Start of Information provided

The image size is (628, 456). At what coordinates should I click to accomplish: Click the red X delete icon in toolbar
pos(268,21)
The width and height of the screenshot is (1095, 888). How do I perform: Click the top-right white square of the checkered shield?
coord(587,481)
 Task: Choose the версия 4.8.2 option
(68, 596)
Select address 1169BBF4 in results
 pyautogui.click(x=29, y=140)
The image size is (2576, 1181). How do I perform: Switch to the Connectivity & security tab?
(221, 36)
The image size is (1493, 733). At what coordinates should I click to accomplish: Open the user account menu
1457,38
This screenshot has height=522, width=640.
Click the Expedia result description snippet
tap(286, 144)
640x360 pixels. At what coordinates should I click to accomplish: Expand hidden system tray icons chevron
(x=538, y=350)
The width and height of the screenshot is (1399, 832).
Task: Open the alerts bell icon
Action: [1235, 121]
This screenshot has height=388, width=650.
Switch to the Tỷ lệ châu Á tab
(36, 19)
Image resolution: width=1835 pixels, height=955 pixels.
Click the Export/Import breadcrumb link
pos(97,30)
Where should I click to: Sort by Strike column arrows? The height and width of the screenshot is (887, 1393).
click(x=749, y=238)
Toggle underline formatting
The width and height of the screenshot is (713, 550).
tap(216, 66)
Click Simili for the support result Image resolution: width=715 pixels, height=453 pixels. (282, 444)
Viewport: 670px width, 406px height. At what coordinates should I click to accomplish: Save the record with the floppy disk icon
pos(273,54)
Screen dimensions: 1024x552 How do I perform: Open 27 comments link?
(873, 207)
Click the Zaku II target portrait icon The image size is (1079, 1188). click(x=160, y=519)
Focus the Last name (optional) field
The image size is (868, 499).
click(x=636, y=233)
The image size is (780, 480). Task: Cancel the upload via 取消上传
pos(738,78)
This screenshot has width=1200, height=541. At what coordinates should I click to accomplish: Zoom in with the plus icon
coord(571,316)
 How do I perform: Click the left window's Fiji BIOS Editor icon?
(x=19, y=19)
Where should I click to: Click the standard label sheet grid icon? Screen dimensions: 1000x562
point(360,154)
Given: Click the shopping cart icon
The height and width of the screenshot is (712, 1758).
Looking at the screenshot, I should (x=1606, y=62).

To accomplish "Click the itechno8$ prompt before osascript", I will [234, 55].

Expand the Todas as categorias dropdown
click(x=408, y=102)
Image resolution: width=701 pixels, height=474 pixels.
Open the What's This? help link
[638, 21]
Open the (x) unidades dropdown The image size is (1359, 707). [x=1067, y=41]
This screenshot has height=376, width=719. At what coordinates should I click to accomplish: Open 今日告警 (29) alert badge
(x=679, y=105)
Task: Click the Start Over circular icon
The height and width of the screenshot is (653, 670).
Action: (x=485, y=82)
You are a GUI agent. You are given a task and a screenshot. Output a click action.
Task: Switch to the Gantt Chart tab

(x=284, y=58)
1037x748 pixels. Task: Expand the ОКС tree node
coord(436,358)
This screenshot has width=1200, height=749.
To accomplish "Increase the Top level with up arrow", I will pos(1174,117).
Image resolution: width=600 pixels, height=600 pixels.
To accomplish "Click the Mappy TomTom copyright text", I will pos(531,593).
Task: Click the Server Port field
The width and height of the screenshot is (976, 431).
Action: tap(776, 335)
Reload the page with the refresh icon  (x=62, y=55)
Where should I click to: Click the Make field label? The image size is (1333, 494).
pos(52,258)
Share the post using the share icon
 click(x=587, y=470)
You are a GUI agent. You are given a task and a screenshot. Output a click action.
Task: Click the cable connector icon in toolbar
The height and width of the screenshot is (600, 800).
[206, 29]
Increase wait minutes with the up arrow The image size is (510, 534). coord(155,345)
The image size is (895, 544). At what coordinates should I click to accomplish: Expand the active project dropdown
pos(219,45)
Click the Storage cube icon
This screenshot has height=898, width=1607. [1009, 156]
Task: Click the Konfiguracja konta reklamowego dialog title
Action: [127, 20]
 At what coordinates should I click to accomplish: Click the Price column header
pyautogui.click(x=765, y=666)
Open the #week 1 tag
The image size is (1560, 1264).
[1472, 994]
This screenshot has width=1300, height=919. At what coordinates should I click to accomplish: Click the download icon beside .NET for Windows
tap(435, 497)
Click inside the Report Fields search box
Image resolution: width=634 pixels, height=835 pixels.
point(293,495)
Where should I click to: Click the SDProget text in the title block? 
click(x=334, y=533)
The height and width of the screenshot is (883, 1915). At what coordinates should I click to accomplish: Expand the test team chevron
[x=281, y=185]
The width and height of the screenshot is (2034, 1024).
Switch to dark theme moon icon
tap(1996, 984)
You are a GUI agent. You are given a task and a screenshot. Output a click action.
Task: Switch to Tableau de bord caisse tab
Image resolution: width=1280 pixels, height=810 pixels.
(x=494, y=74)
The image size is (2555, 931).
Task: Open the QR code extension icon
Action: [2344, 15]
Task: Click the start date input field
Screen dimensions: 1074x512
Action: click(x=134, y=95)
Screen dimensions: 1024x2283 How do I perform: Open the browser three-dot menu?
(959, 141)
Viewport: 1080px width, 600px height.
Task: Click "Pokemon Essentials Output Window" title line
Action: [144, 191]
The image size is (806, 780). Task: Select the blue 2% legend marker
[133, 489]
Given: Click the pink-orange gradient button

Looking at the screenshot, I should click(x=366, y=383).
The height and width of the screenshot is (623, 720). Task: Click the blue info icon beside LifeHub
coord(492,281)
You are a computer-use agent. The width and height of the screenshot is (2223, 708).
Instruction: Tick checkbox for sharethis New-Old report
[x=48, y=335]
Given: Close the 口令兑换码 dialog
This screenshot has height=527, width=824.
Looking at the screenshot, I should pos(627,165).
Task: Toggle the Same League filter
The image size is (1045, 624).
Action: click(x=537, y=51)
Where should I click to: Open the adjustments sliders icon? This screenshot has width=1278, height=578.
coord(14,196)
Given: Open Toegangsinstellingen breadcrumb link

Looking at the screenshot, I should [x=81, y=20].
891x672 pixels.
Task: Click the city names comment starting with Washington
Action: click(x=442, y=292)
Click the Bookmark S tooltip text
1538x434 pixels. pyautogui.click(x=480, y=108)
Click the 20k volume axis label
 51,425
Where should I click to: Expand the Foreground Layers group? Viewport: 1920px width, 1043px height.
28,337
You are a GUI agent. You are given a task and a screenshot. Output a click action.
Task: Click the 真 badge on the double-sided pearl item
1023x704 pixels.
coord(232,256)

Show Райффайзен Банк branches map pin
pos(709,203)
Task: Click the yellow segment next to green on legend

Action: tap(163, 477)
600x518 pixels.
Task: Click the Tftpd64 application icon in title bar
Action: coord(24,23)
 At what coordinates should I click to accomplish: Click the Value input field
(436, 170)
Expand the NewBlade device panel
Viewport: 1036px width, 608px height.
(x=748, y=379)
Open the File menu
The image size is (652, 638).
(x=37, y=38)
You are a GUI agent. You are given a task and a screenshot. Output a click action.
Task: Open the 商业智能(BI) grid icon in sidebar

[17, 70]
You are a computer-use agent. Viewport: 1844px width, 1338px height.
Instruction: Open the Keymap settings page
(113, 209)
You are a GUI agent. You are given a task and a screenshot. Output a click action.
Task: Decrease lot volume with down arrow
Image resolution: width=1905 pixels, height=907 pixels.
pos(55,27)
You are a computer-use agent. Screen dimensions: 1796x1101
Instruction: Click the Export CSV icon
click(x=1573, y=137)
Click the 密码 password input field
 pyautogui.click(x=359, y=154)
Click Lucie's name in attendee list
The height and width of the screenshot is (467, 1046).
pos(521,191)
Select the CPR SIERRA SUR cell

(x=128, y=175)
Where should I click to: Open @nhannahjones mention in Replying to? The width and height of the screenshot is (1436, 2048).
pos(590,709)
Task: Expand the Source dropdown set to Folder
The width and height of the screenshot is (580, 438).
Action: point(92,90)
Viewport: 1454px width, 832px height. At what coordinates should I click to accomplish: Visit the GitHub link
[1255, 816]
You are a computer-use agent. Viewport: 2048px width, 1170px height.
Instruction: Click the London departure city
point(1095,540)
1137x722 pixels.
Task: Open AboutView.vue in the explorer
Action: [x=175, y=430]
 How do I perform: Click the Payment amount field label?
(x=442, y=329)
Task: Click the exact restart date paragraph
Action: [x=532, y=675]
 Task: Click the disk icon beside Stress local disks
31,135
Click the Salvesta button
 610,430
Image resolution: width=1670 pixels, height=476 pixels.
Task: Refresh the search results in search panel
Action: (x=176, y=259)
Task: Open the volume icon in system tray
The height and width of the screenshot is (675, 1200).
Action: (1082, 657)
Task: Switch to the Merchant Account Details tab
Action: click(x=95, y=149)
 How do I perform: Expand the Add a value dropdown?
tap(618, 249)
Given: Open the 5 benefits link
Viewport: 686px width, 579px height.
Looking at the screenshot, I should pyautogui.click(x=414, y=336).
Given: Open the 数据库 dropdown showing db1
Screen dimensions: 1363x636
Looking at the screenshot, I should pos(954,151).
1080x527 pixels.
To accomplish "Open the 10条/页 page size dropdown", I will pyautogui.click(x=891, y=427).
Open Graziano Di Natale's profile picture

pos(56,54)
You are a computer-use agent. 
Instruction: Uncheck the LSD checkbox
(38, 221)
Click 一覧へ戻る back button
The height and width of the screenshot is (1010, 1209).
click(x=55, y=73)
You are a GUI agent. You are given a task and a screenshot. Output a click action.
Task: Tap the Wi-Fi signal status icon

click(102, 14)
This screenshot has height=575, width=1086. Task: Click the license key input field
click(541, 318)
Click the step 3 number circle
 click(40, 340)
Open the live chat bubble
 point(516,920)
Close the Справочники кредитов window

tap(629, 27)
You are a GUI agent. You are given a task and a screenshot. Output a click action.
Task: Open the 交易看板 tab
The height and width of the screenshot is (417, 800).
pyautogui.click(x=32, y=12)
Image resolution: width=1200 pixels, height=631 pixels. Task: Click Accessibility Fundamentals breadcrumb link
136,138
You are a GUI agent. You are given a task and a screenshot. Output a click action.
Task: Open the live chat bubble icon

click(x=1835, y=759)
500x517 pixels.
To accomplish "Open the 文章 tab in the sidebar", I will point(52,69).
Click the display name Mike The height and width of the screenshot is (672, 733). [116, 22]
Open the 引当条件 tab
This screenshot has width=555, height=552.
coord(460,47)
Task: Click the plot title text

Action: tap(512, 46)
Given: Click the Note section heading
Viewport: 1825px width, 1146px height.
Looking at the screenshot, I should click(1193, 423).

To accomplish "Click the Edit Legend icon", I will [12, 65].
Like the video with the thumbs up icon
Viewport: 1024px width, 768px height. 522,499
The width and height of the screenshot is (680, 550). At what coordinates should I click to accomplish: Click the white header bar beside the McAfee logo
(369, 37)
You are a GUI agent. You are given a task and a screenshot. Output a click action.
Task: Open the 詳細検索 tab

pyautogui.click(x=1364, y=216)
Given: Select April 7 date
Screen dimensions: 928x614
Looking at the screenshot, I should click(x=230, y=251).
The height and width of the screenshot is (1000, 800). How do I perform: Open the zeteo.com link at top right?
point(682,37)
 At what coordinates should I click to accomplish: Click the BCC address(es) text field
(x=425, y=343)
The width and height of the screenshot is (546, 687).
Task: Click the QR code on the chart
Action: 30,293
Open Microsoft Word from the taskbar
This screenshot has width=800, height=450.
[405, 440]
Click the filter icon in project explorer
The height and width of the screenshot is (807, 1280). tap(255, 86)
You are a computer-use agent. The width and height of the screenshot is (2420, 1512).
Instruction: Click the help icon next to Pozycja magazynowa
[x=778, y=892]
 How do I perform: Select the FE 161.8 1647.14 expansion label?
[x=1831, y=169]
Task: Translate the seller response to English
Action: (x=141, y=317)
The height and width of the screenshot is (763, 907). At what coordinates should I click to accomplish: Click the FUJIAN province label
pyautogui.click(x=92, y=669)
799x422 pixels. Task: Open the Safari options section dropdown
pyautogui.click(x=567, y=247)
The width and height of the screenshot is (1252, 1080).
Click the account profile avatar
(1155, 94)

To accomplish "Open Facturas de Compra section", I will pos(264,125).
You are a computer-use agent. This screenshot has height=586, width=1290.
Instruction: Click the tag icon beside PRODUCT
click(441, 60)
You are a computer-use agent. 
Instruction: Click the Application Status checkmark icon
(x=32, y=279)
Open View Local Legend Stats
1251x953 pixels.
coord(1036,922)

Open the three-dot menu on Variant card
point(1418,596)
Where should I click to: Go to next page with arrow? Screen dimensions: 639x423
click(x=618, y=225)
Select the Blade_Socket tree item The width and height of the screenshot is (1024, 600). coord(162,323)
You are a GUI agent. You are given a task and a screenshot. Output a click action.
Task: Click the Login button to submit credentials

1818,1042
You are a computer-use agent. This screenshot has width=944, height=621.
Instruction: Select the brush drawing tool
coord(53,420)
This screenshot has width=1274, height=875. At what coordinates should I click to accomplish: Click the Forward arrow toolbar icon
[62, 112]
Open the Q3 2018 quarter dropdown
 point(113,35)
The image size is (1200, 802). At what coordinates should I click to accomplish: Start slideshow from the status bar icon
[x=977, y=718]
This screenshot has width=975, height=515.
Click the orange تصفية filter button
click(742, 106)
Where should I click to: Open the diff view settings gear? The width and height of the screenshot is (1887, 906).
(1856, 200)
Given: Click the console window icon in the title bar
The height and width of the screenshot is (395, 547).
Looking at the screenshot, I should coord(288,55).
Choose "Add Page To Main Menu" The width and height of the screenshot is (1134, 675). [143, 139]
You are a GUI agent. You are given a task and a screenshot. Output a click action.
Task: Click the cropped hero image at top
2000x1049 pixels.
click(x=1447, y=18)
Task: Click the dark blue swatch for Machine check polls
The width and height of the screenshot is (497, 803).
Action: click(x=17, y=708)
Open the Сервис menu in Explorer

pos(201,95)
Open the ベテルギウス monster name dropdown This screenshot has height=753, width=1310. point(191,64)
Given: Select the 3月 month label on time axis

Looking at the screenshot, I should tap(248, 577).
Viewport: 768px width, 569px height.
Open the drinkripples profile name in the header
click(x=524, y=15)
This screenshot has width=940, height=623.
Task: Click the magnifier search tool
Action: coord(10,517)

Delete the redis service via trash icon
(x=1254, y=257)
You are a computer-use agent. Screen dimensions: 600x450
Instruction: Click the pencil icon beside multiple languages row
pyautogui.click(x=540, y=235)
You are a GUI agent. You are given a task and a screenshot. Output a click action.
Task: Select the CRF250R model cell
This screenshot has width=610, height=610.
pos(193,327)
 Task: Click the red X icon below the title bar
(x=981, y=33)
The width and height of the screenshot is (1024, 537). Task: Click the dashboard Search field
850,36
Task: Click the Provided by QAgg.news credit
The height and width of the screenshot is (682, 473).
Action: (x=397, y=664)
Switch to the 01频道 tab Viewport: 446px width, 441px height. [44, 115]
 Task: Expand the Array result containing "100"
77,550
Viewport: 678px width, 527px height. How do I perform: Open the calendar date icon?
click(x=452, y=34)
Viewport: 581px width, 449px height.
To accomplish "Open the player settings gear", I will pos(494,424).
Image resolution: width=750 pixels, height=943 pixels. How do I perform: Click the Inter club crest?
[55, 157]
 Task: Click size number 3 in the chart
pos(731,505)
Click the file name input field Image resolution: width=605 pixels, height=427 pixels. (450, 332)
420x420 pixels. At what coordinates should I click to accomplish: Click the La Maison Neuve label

End of Information provided

__Required action__
Select every line of the records holding the string "Increase".

__Solution for this task__
To accomplish "Increase the Top level with up arrow", I will pos(1174,117).
Increase wait minutes with the up arrow The image size is (510, 534). coord(155,345)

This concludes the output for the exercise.